No comunicado, a Secretaria de Comunicação Social da Presidência destaca que não há justificativas plausíveis para a decisão dos EUA e contesta a investigação realizada pelo Escritório do Representante Comercial dos Estados Unidos (USTR), que fundamentou a aplicação das tarifas. O governo brasileiro apresentou argumentos para refutar as acusações de práticas desleais de comércio.
A nota menciona que os Estados Unidos levantaram questões sobre o sistema de pagamentos instantâneos conhecido como Pix, a regulação de plataformas digitais, políticas ambientais, propriedade intelectual e o acesso ao mercado de etanol. O governo brasileiro considera as alegações infundadas e defende que o Pix é uma infraestrutura pública digital benéfica para a população.
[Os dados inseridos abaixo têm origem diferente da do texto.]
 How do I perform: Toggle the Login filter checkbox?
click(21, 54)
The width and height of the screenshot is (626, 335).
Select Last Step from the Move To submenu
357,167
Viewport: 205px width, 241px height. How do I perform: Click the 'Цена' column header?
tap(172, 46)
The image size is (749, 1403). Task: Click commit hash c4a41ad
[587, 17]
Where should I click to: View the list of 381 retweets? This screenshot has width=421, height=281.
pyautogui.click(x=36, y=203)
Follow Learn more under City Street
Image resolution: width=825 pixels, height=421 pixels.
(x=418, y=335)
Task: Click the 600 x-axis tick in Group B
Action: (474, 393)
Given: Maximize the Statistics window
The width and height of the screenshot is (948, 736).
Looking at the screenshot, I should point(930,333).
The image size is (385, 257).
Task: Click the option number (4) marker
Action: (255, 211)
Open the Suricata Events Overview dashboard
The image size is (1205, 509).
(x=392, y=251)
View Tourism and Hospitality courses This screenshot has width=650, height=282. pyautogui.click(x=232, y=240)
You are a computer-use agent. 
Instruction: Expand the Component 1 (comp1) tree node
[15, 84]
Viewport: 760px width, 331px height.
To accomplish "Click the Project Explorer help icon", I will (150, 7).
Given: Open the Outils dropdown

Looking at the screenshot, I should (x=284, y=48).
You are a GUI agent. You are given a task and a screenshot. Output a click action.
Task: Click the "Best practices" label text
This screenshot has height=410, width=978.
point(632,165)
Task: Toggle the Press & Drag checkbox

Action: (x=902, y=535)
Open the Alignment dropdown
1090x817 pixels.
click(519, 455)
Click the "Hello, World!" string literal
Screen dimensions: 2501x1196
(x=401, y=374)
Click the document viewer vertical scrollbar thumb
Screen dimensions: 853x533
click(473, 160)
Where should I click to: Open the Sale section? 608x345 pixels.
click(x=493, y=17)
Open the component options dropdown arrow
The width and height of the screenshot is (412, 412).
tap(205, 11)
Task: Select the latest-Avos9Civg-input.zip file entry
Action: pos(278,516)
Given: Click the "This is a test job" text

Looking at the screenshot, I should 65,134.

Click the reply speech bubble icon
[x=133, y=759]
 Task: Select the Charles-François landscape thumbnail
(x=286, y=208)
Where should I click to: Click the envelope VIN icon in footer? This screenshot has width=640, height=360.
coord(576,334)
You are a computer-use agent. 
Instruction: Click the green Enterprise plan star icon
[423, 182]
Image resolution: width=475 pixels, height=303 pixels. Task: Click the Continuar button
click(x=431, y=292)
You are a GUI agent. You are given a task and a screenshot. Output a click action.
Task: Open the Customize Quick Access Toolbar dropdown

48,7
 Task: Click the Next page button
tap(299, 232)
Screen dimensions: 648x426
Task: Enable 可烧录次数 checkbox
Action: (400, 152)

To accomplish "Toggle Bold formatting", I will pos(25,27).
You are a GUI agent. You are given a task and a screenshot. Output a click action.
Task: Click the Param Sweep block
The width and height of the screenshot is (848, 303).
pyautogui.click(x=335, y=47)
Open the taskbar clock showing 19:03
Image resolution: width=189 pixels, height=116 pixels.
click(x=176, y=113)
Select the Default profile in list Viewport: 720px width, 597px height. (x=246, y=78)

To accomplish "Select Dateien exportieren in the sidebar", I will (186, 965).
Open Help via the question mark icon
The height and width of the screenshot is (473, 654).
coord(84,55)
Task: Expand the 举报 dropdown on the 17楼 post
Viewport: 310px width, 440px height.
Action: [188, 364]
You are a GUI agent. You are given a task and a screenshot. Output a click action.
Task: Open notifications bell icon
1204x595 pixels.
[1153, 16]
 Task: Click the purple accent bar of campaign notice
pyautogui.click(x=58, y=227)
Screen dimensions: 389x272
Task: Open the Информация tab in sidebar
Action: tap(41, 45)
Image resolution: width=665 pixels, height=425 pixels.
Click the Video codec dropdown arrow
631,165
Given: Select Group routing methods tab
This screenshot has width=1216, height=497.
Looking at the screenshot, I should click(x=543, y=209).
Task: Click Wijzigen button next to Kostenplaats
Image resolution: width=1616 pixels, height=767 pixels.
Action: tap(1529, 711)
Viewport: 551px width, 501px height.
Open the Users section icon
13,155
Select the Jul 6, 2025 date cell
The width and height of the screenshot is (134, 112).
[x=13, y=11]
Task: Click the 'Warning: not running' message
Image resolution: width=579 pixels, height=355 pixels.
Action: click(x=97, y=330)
Além disso, o governo ressalta que o Brasil tem trabalhado para reduzir o desmatamento em seus biomas desde 2023, contestando as acusações de que suas políticas ambientais são inadequadas. Em relação à balança comercial, o documento aponta que, nos últimos 15 anos, os EUA acumularam um superávit de US$ 424,5 bilhões em bens e serviços com o Brasil, e que a maioria das importações dos EUA entra no país sem tarifas.
Por fim, o governo brasileiro anunciou que utilizará o Plano Brasil Soberano para proteger os setores impactados pelas tarifas e continuará a buscar novos mercados para os produtos nacionais. A nota conclui que o Brasil tomará as medidas necessárias no âmbito da OMC para resolver a questão das tarifas impostas pelos EUA.